La Théorie de l’information, d’Aurélien Bellanger

Cette fiction autobiographique sur Xavier Niel est l’inverse d’un page turner. Autant dire que c’est du lourd, que la page est pesante, qu’on n’avale pas comme ça le nombre d’informations, justement, distillées dans La Théorie de l’information. Malgré tout, cela demeure d’une pesanteur séduisante, et parfois même passionnante.
Parce qu’Aurélien Bellanger est l’auteur d’un essai littéraire sur Houellebecq dans le droit fil de son aîné Dominique Noguez, on a beaucoup écrit, et un peu paresseusement, que « La Théorie de l’Information » était un roman houellebecquien. D’ailleurs, le modèle du roman, le président de Free, Xavier Niel en personne, notre Steve Jobs hexagonal, l’a concédé au magazine Le Point : houellebecquien, il a dit, en parlant finalement de lui-même. Marrant.

Mais scientifiquement, in fine, vraiment houellebecquien ?

En fait, la vraie réponse devrait plutôt être à notre avis : oui et non. Oui, il est vrai que l’enfance de Pascal Ertanger (et non pas Etranger comme on pourrait facilement le lire), c’est-à-dire le double fictionnel de Xavier Niel, ressemble assez à l’enfance de Michel dans les Particules élémentaires.
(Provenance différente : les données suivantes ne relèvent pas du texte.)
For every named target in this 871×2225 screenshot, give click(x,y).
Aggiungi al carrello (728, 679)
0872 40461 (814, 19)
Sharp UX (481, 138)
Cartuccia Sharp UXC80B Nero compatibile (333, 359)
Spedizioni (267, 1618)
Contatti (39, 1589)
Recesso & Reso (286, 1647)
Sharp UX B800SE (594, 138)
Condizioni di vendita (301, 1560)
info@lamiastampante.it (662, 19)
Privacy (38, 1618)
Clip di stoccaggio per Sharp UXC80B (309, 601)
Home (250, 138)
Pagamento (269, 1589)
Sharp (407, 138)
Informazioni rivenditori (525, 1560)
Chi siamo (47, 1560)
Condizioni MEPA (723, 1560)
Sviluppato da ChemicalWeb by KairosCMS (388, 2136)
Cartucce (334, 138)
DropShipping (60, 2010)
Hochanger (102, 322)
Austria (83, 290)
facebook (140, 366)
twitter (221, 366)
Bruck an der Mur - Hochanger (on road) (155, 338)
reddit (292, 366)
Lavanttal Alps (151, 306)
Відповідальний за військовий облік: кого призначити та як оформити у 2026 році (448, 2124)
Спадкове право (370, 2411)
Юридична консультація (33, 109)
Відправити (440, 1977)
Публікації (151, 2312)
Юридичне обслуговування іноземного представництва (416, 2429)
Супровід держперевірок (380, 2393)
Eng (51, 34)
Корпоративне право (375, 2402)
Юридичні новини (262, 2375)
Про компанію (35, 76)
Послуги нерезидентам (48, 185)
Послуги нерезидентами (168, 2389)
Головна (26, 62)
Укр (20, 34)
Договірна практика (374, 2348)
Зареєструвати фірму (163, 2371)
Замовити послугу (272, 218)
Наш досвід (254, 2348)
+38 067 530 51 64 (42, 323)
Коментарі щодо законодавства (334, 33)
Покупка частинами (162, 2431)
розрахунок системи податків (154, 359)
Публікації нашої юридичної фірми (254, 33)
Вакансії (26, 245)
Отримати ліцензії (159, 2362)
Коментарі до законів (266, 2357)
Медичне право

Surtout dans sa manière d’être traitée sociologiquement, à l’intérieur du cadre néo bourgeois des villes nouvelles des années 1960-1970, créées à l’ouest de Paris sur ordre du Général de Gaulle afin de desserrer ce qu’on appelait alors « la ceinture rouge » qui faisait peur.
Mais non aussi, car il n’y a quasiment jamais, dans la phrase d’Aurélien Bellanger, le nécessaire délestage qu’a toujours constitué chez Houellebecq, son impalpable ironie ; ce que beaucoup d’incertains ont appelé, en simplifiant un peu énormément : son humour.
En fait, s’il fallait absolument trancher, La Théorie de l’information est surtout un roman balzacien. Pas un des meilleurs de Balzac, disons-le tout net, mais qui serait tout de même à Internet ce que Illusions perdues aura été à l’imprimerie. Aurélien Bellanger ne se cache d’ailleurs pas, en entretien, d’avoir lu ou relu, allez donc savoir, « toute » La Comédie Humaine avant d’avoir pondu son pondéreux premier roman. Mais le fait est que dans les meilleurs passages de son livre (par exemple, la traversée du quartier du Sentier, la nuit, à l’aube des années 2000), à découvrir comme dirait mon libraire, cela se sent bien. Bellanger ou la mythologie geek française.

La Théorie de l’information, d’Aurélien Bellanger, éd. Gallimard, 496p., 22,50€.